Document extract >>
It’s been an unusually newsy week:
1) I started a new (second) job on Monday, back at The Seattle Times. This is exciting news on every front, except for its impact on my Soldiers Home time: I now have only one work-free day a week.
2) I visited Mike in the hospital Sunday and warned him I probably wouldn’t see him again till Friday. He was very excited about my new job, but I felt bad abandoning him. He has charmed his way into the hearts of the staff, but otherwise, I’m afraid you could count his visitors on two hands—and I would be six or seven fingers on my own.
3) I called Mike Monday and Tuesday, when he was one of the first patients moved into the new hospital tower—he loved his 50” TV screen and panoramic view, and he seemed really settled into the routine of things. I guess that’s natural, after more than two weeks there.
4) On Wednesday, my second day of my second job, a nurse called to tell me Mike was being released from the hospital. I couldn’t tell whether he’d improved enough to leave, or whether they’d done all they could for him.
5) I saw Mike today at the Soldiers Home, and I still don’t know. At one point, he was in bed reading a Hospice brochure with a horrible title along the lines of, “So … You’re Dying!” But he’s been through Hospice before and outlived his welcome, so, again … I just don’t know.

Entries shown >>
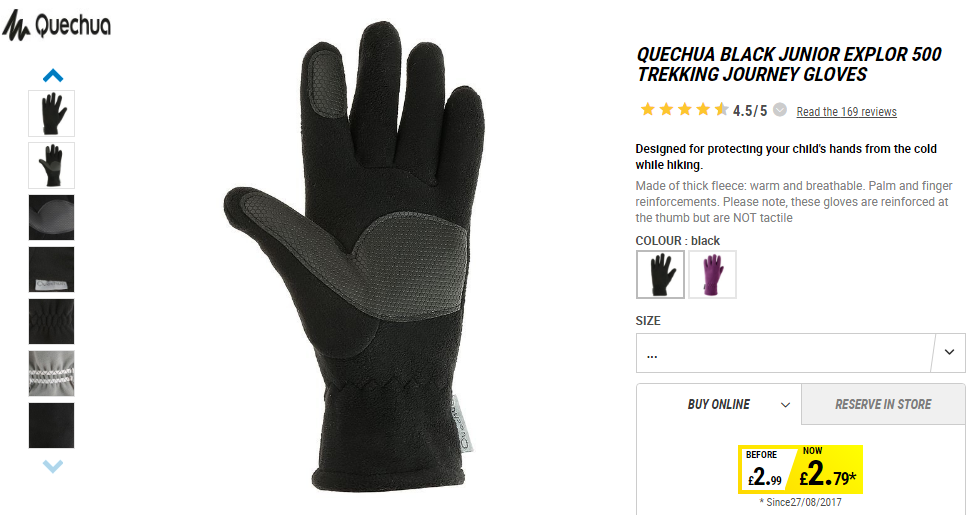The image size is (971, 515).
Task: Select the purple glove colour swatch
Action: pyautogui.click(x=712, y=274)
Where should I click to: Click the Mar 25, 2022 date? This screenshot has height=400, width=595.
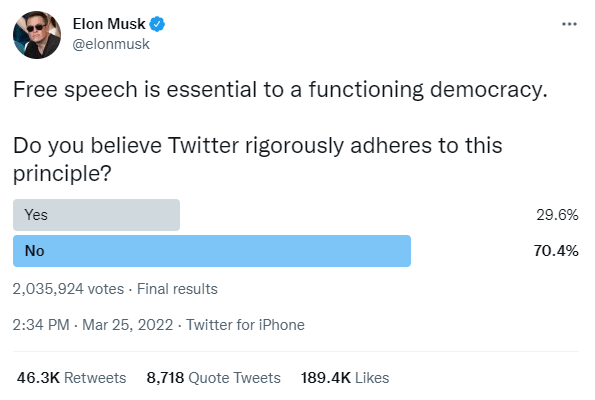(128, 325)
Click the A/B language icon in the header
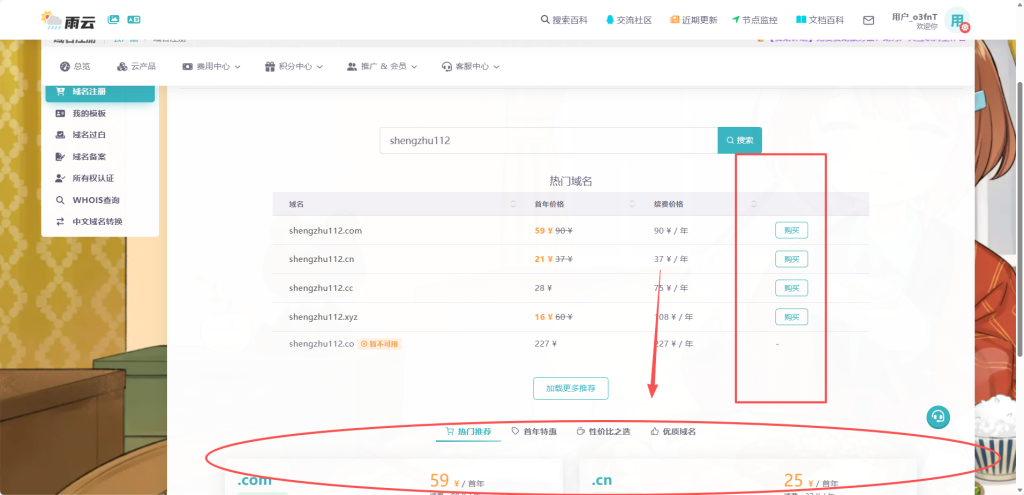Image resolution: width=1024 pixels, height=495 pixels. coord(134,19)
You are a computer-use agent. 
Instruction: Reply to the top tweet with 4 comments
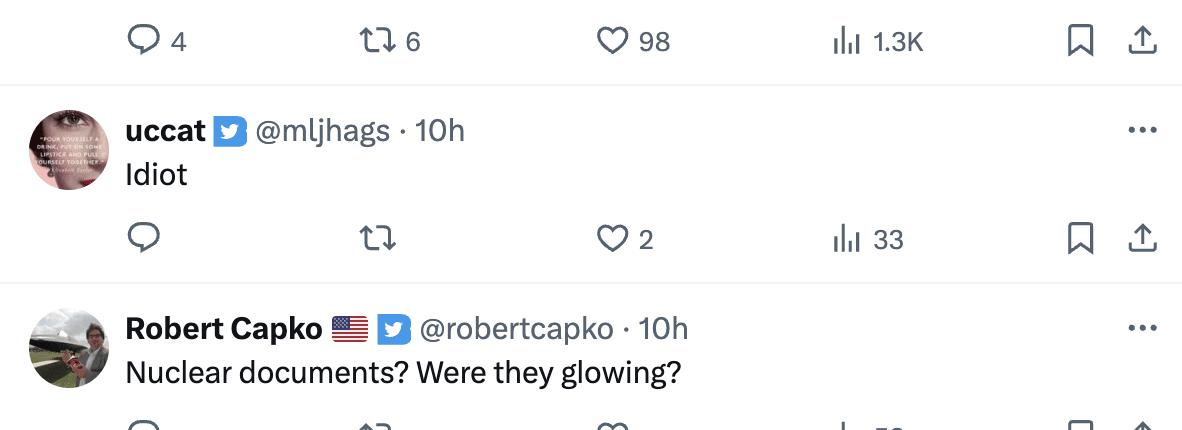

Your task >> Continue the post about visiting Mike at the Soldiers Home after its last sentence.

Answer section >>
6) I sat at Trivia for a while today while Mike caught up with a couple of staffers. I said hi to Dick and a few other residents, but I felt asea without my smart (and smart-ass) Mike anchor.
7) I broke the news today to the Activities Coordinator that I no longer can work Wednesday-night Bingos, and that I’d need to miss a couple sessions over Spring Break, too. This also jars me, because I am the only Home Bingo volunteer. If I don’t show up, and nobody else comes to help … no Bingo for you.
Last week, after that miserable Bingo night of The Lost Man, I called my mom to commiserate. “Maybe you’ve done your time, Honey,” she told me. I told her I probably still had more to do—and then, the night I connected with Dick, I took that as affirmation. But this whole up-and-down-and-then-down-some-more experience with Mike has left me a little unsteady. I really do not want to drift away from the amazing people at the Soldiers Home—but caring can be awfully hard.